Cargo Sorting Simulation
This simulation investigates both the overall tractability of our sorting problem, and the degree to which it can be parallelized via the addition of multiple walkers onto a single origami. It runs by making repeated calls to randomWalkFunction in its cargo-bearing mode, testing the number of steps it takes to sort all five cargos to respective goals over a range of number of cooperating walkers: Toggle Code
<syntaxhighlight lang="matlab">
%%% Cargo pickup/dropoff bulk simulation that
%% runs a battery of tests and plots the results
%% to see how long cargo sorts take on average
% Gregory Izatt & Caltech BIOMOD 2011
% 20110616: Initial revision
% 20110616: Fixing to fit cargoSort.m revision
% 20110623: Fixing documentation
% 20110701: Updating to work with new and improved randomWalkFunction
% 20110707: Updated to include error rate addition in randomWalkFunction
%% Dependency: Makes calls to randomWalkFunction.m
iterations = 50; %Test each #walker scenario this many times
maxNumWalkers = 30; %Test scenarios with up to this many walkers
averages = zeros(maxNumWalkers, 1);
medians = zeros(maxNumWalkers, 1);
'Initialized...'
matlabpool(3) %Built-in parallel processing for speedup.

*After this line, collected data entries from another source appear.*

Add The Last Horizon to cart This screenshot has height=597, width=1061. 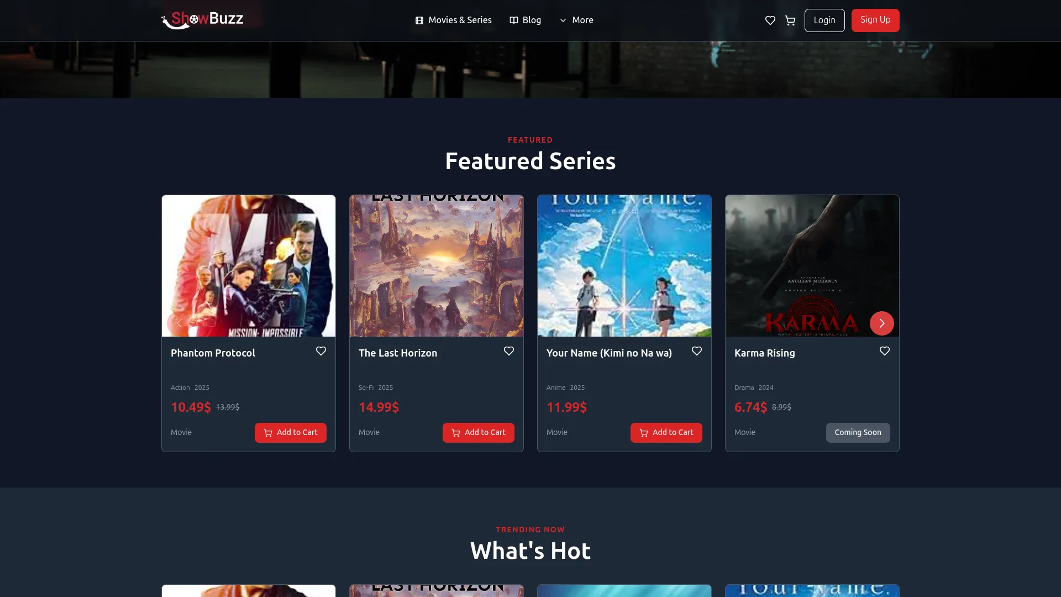(479, 433)
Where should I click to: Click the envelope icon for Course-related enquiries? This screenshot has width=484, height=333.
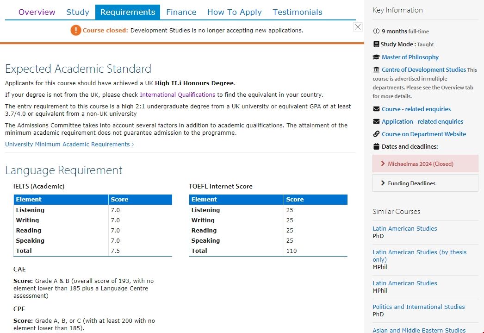(x=376, y=109)
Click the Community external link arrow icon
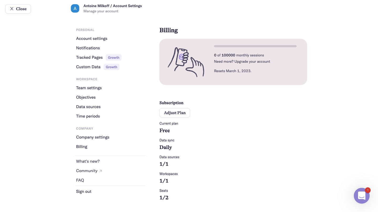 101,171
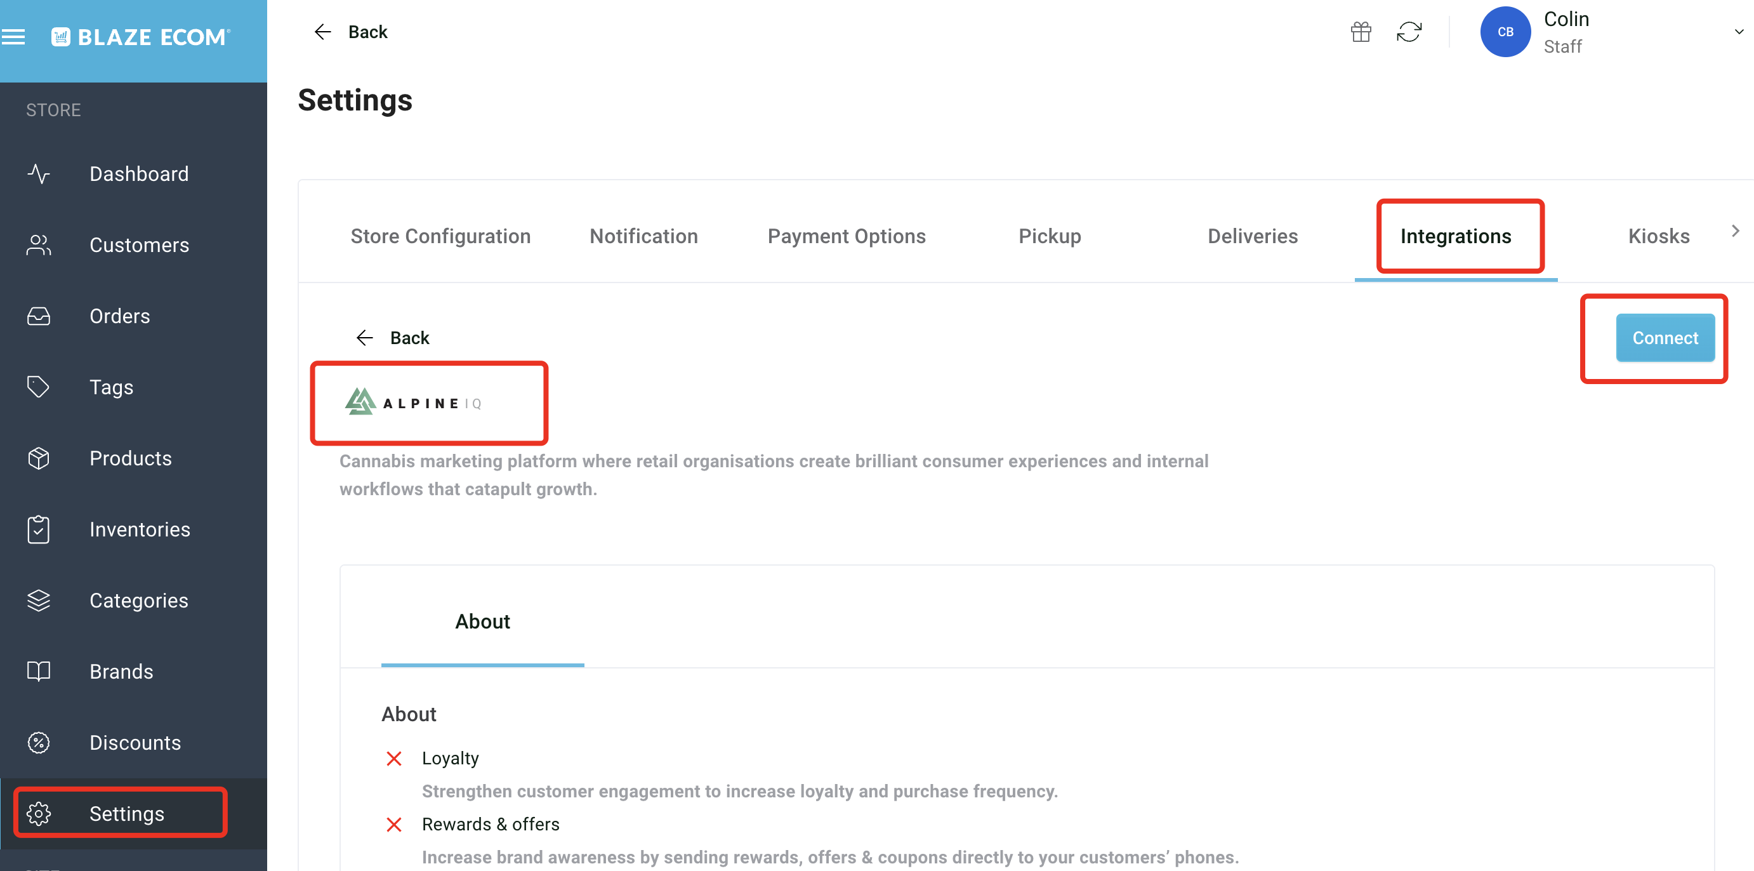Click the Inventories clipboard icon
Screen dimensions: 1754x871
38,529
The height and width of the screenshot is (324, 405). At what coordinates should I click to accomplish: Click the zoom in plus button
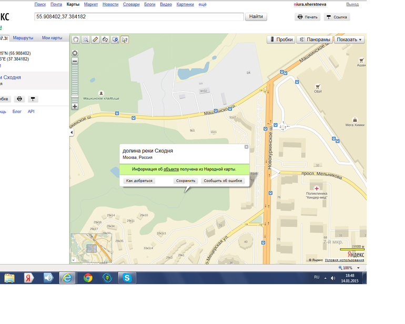click(75, 106)
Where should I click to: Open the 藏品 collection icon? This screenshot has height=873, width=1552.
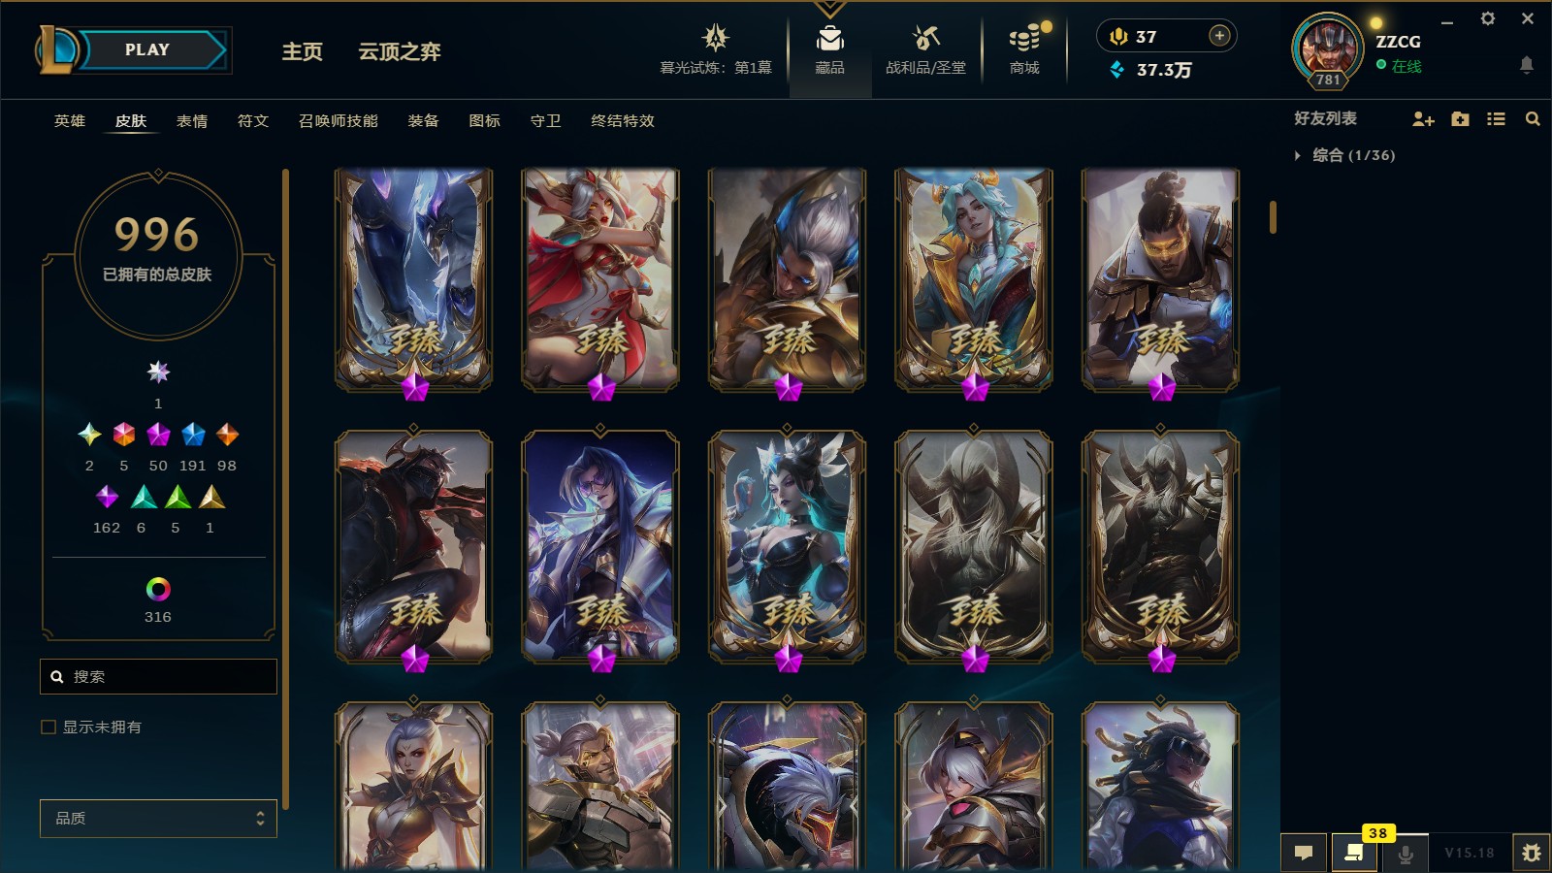point(829,40)
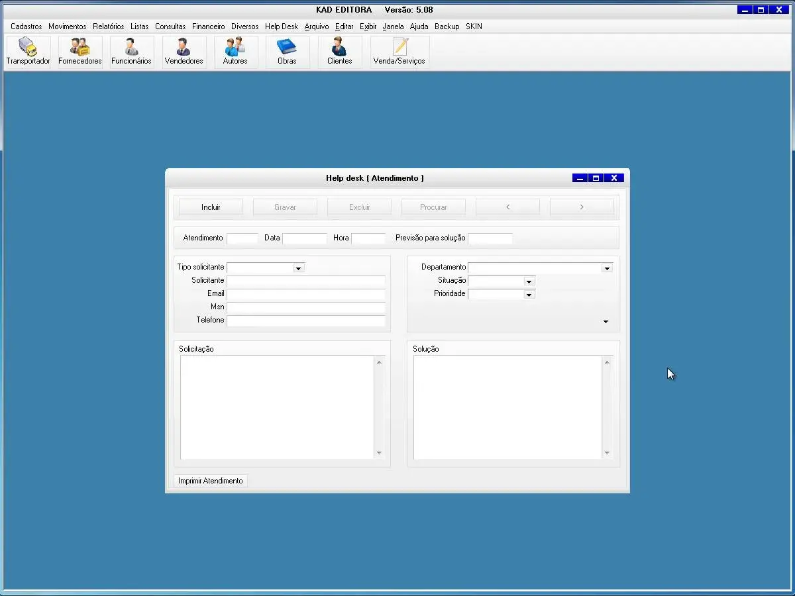
Task: Click the Incluir button
Action: point(211,207)
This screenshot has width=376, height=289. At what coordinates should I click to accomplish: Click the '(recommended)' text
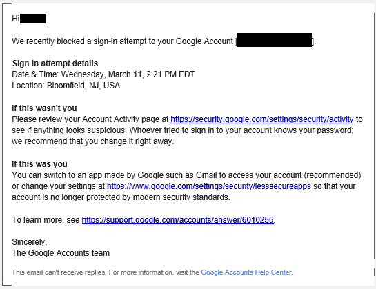click(333, 175)
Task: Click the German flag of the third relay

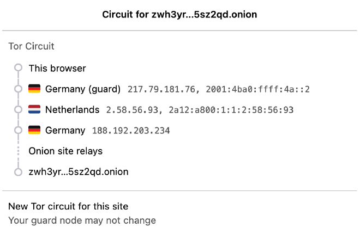Action: 35,130
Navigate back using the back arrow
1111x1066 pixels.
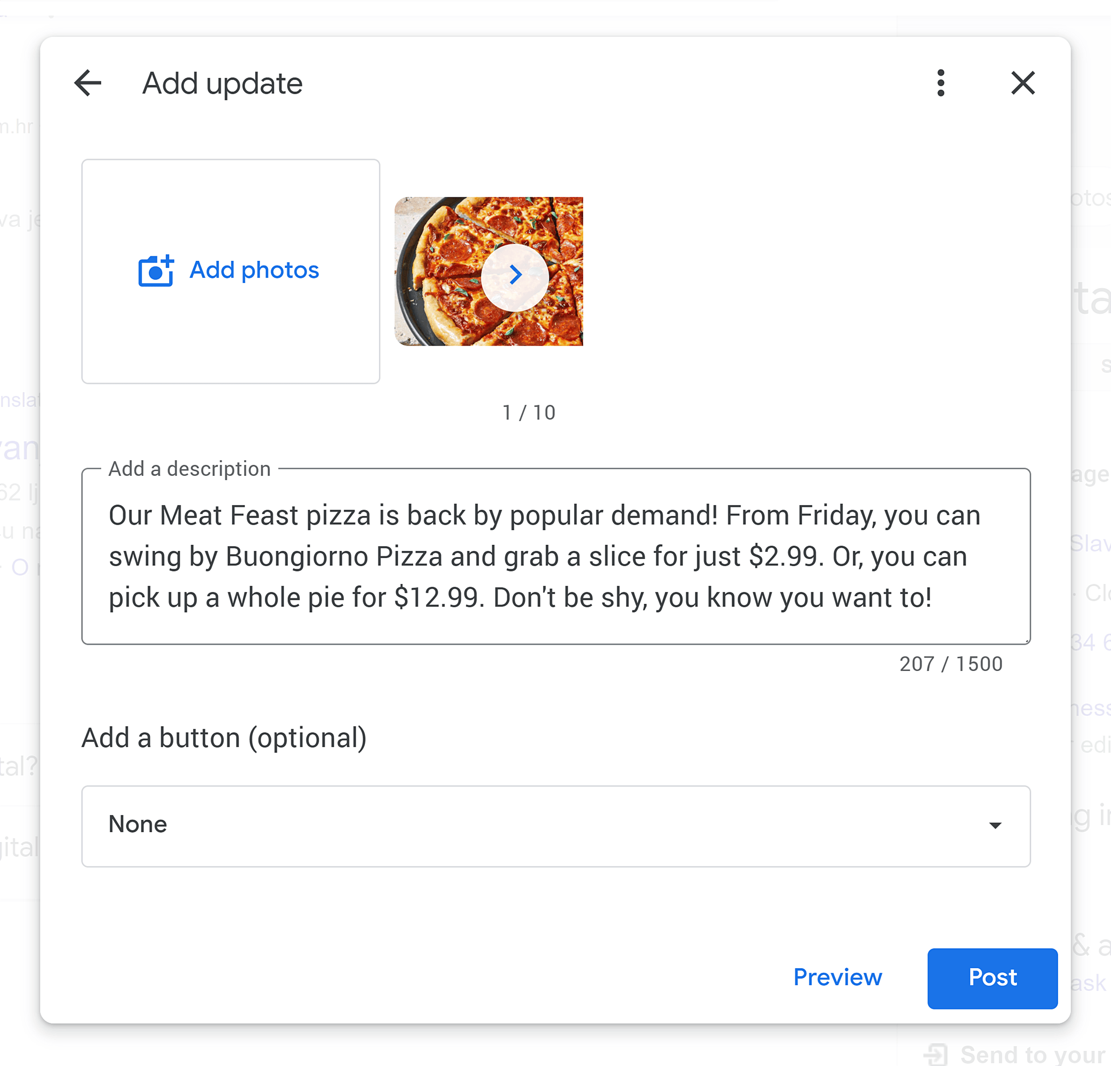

%Change "4" to your # of cores.
for numWalkers=1:maxNumWalkers %Iterate over possible #'s of walkers
tempStorage = zeros(iterations, 1);
parfor i=1:iterations %Iterate a bunch of times
[trash, trash2, temp] = randomWalkFunction(16, 8, 10000, ...
numWalkers, [1, 1], [-100, -100], 1, 1, 0.0);
tempStorage(i) = temp;
end
averages(numWalkers) = mean(tempStorage); %Store the average
medians(numWalkers) = median(tempStorage);
numWalkers, averages
end
matlabpool close
averages
plot(averages)
</syntaxhighlight>
Results
While a single walker takes over a thousand steps to complete the sorting challenge, the addition of even a single walker vastly decreases the completion time, and additional walkers decrease it further, until a critical point is reached where the walkers are more getting in the way than helping with the sorting process. This is visible in the positive slope visible in the diagram at right that starts at around the 20 walker point.